Task details: Review the material and extract every line in which the word "agent" occurs.

◇ ◇ ◇ ◇ ◇ ◇ ◇

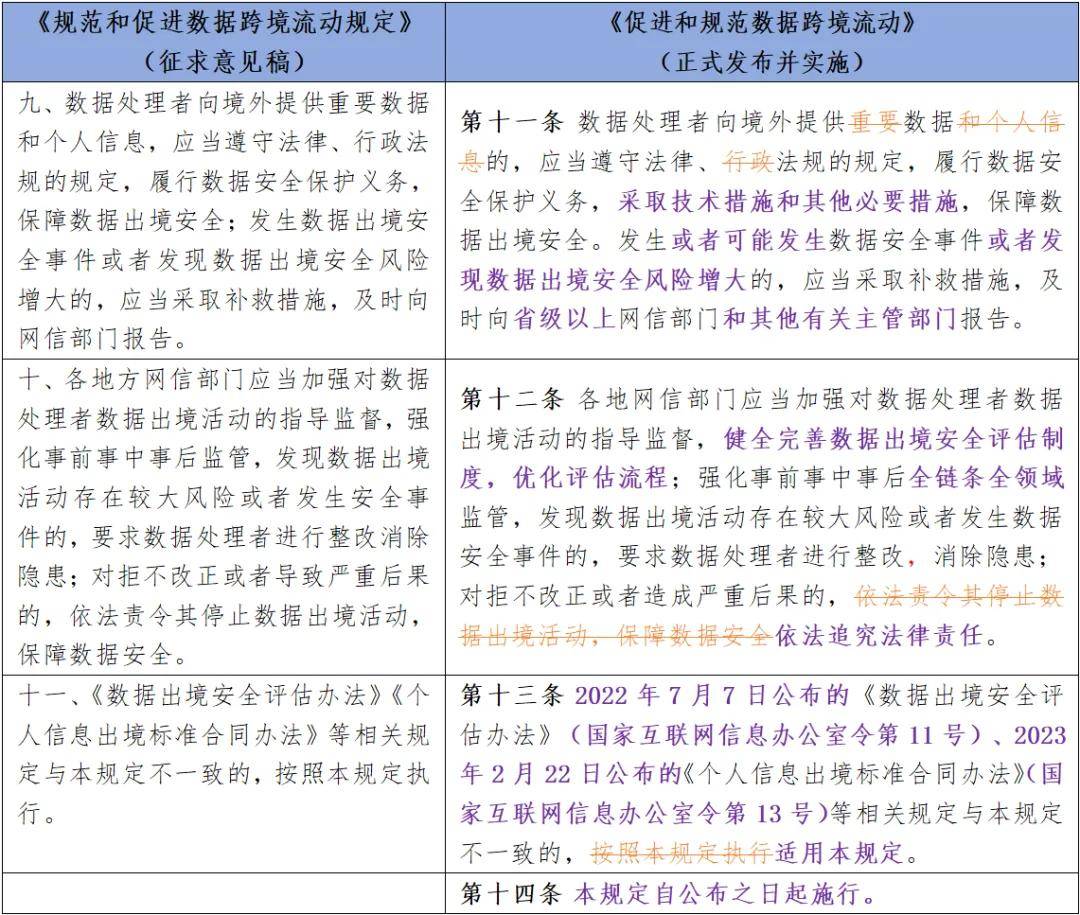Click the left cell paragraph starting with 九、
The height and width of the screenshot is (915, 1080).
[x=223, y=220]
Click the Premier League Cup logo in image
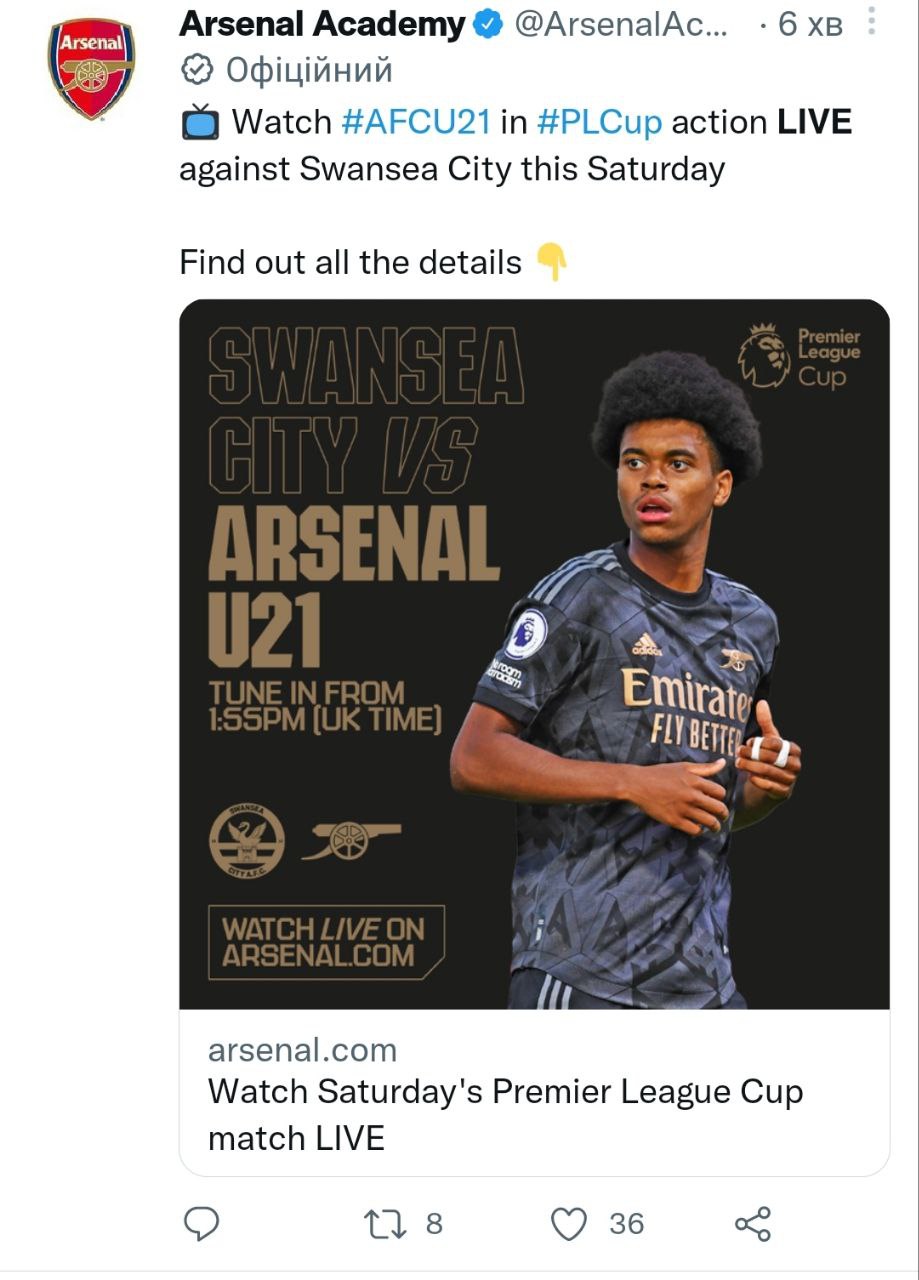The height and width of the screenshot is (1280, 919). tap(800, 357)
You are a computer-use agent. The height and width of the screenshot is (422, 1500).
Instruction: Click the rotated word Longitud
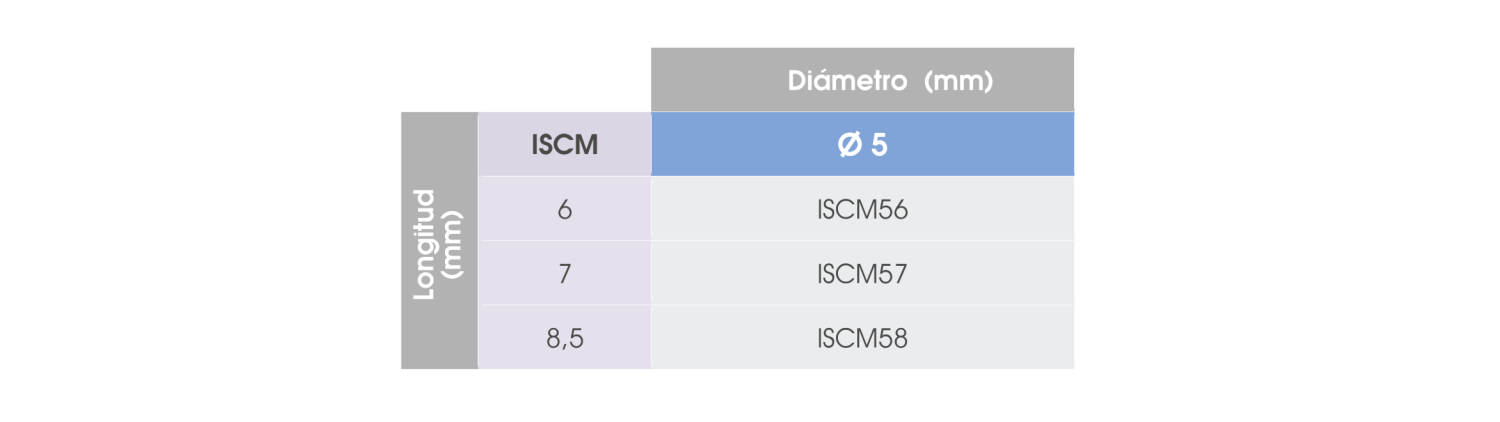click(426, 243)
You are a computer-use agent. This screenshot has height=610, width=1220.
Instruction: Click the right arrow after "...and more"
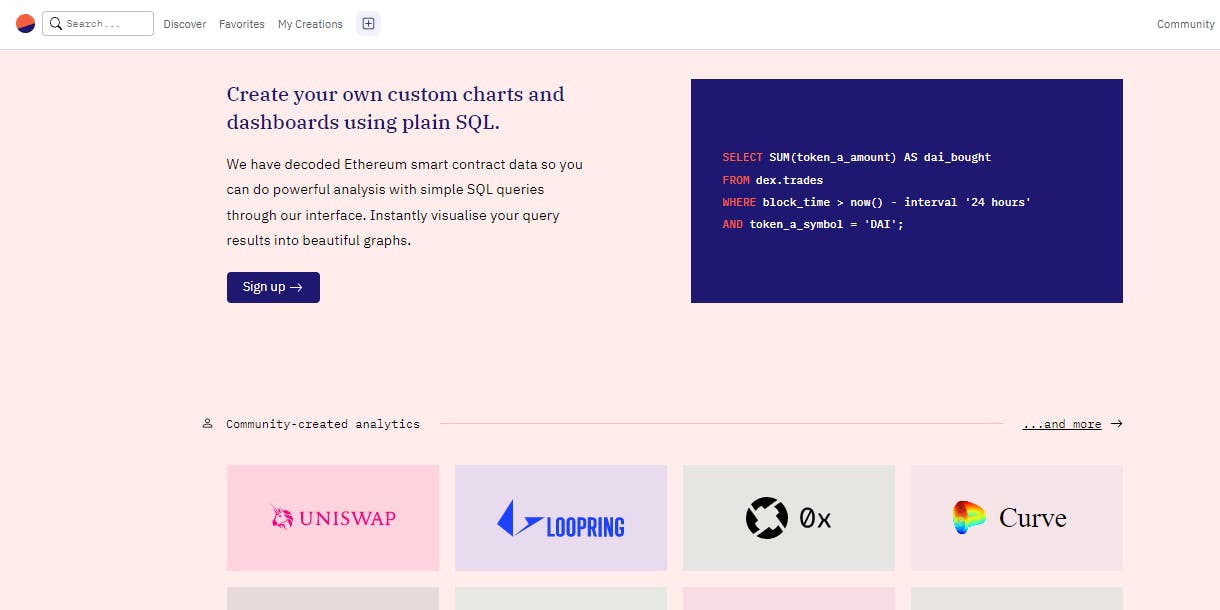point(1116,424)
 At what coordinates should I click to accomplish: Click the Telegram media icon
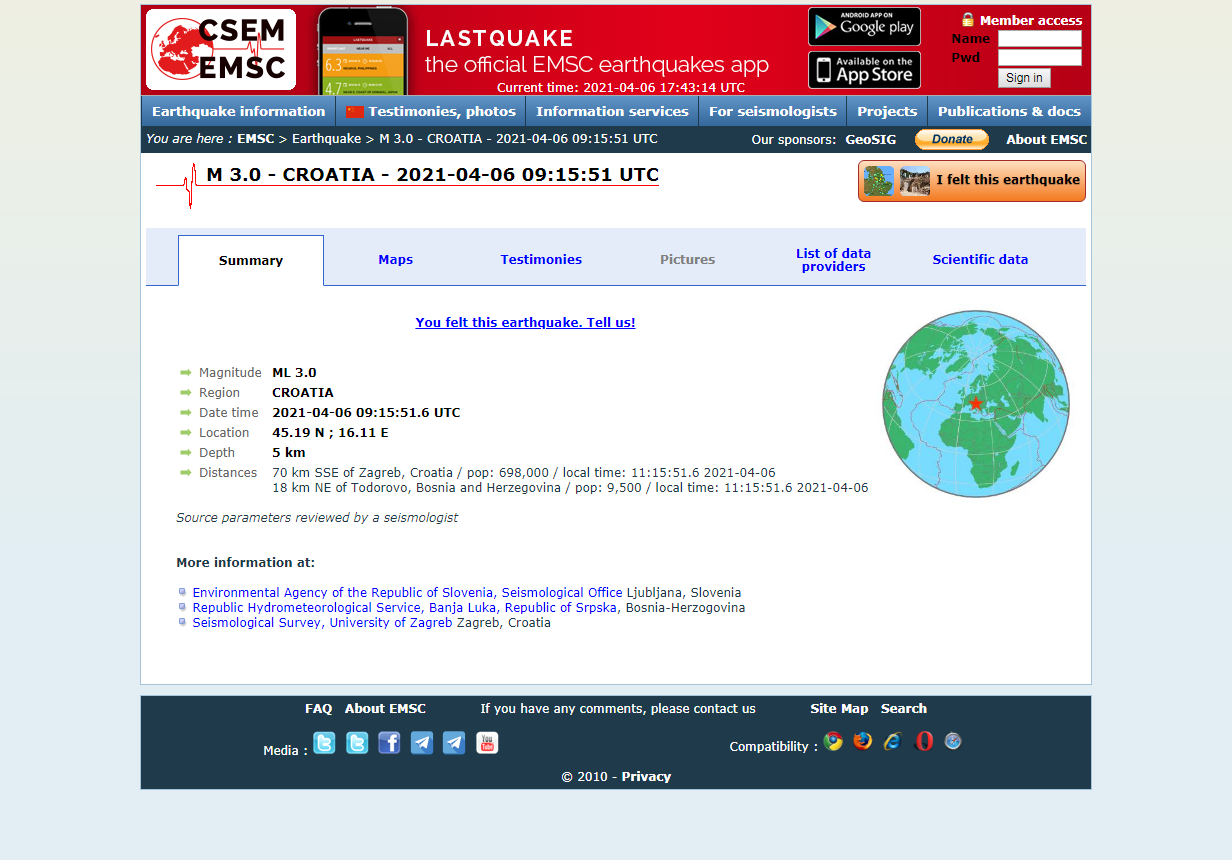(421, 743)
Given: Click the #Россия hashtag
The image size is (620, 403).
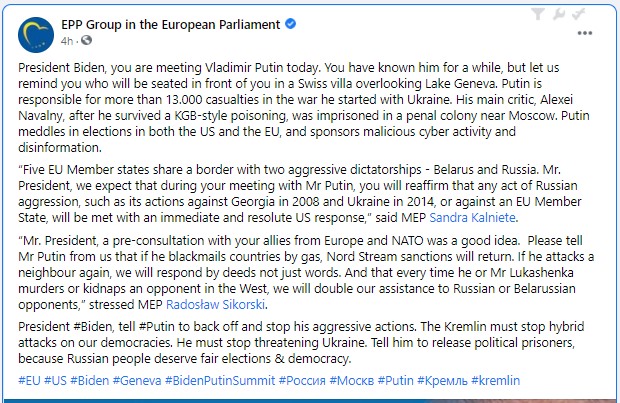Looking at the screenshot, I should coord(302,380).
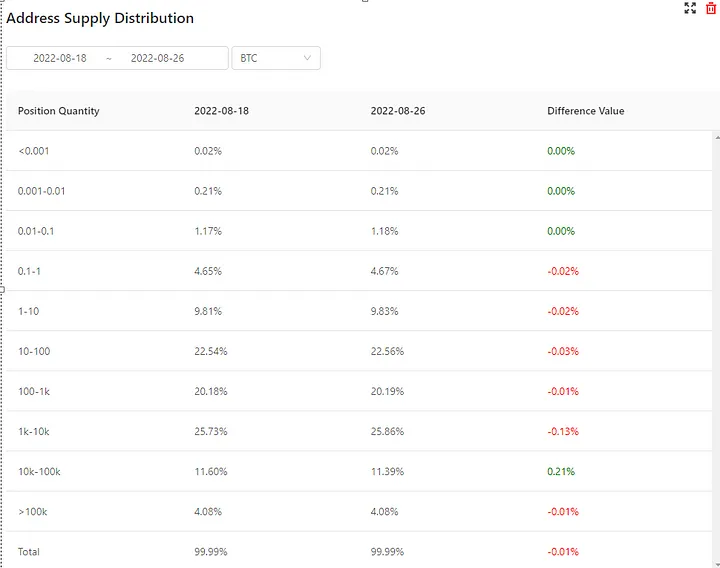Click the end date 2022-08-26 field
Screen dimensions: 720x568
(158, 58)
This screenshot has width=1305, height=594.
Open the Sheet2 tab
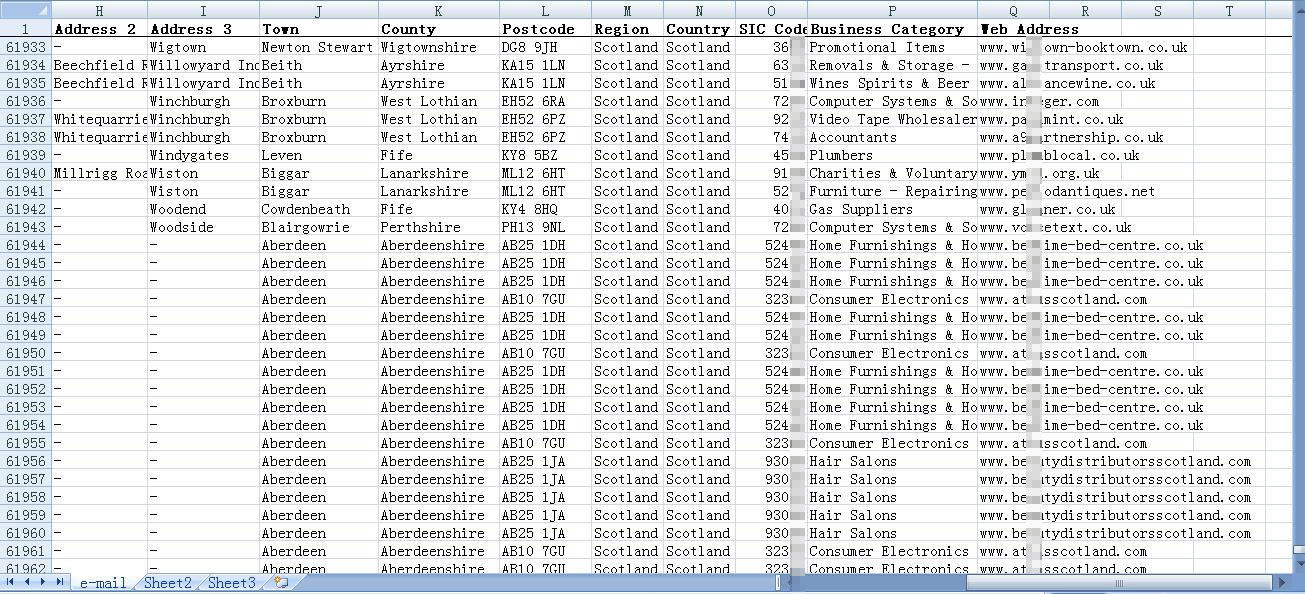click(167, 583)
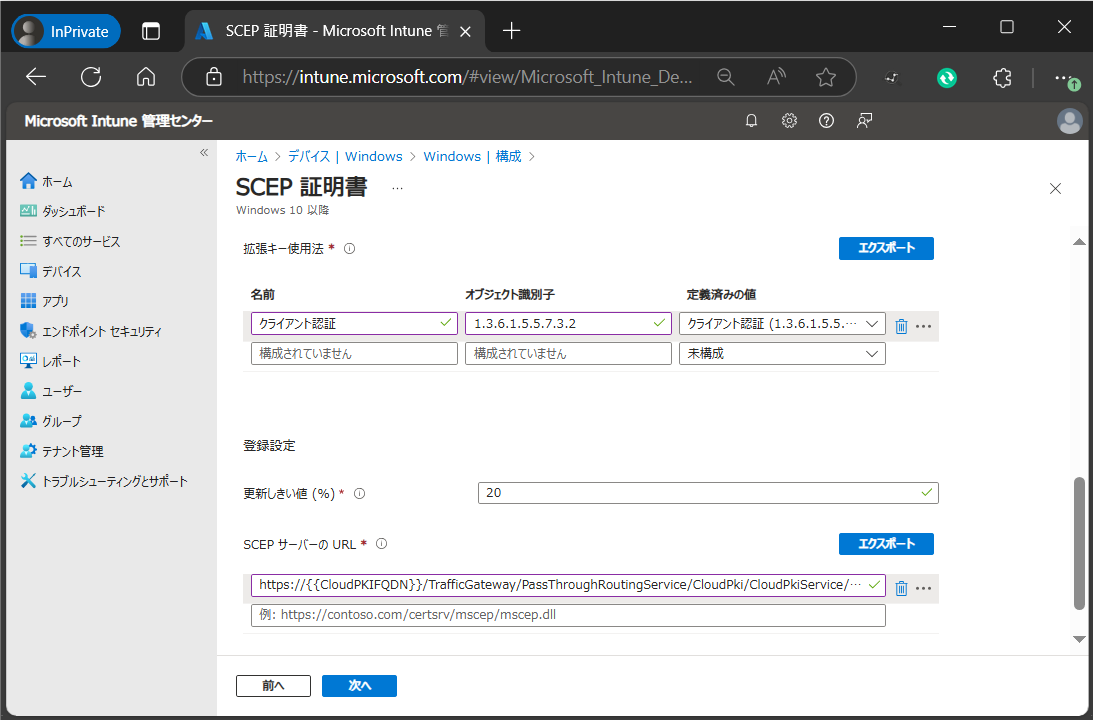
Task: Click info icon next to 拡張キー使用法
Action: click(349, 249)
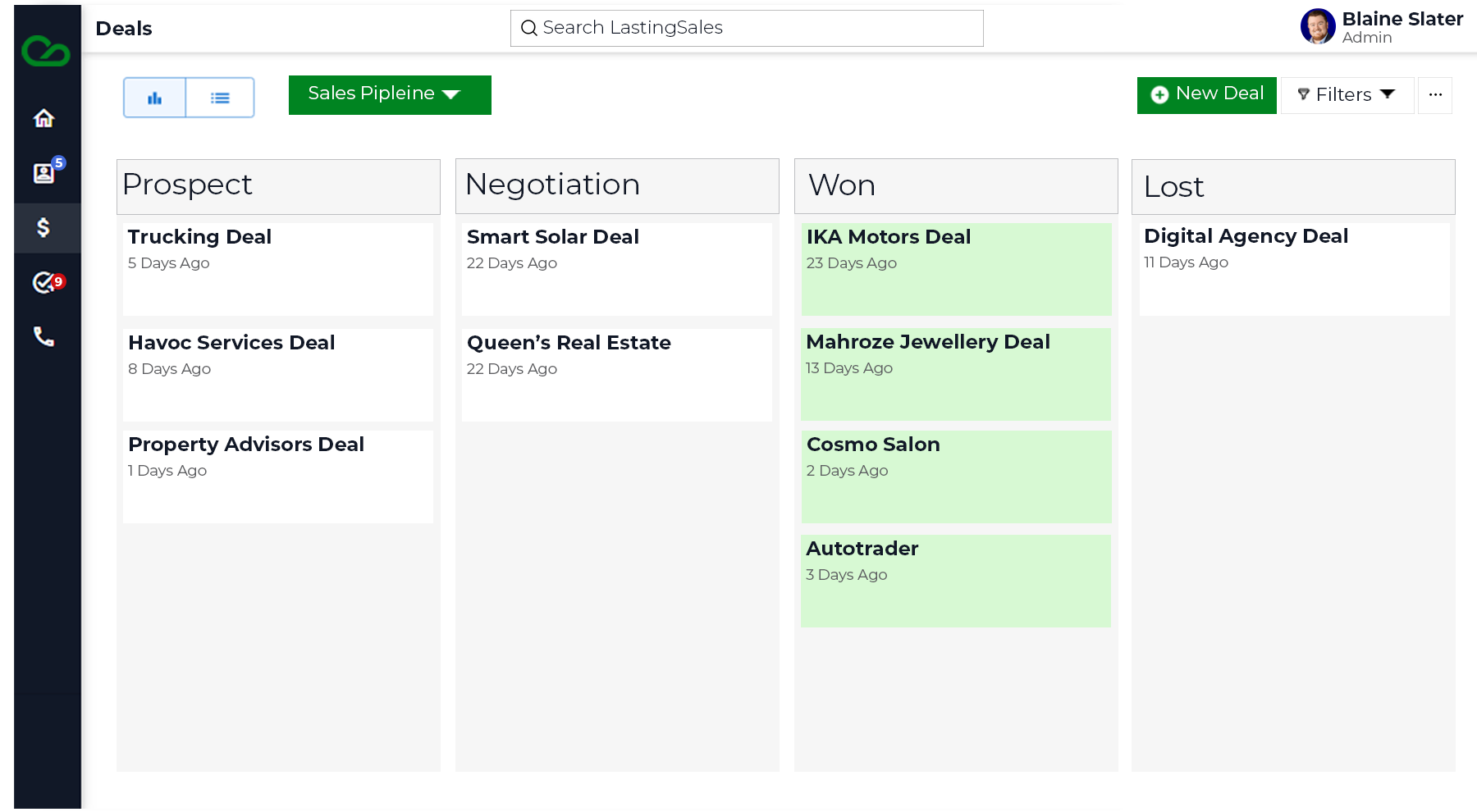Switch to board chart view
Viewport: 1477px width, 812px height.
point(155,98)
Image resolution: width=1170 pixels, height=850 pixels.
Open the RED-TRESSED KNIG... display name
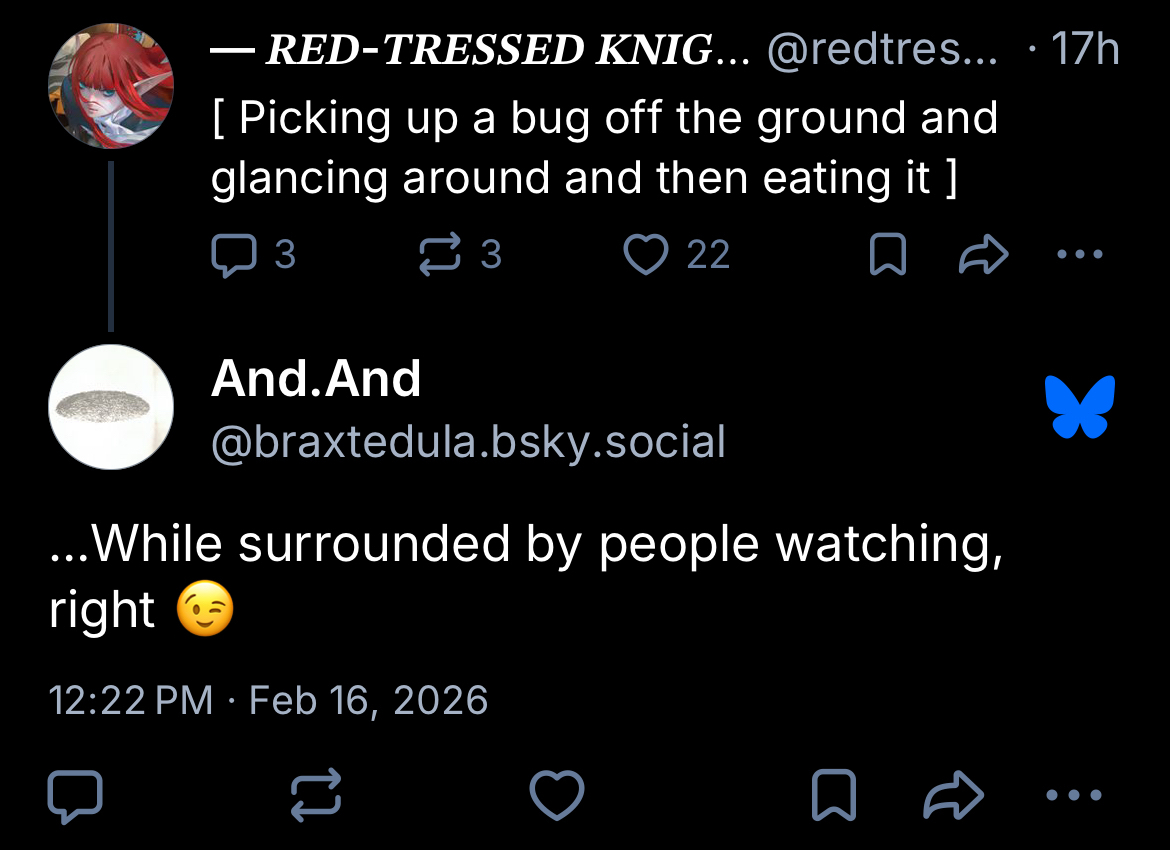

◇ ◇ ◇ ◇ ◇ ◇ ◇

Response to the exercise:
You are a computer-use agent. The height and width of the screenshot is (422, 1500).
You are a computer-use agent. This screenshot has height=610, width=1220.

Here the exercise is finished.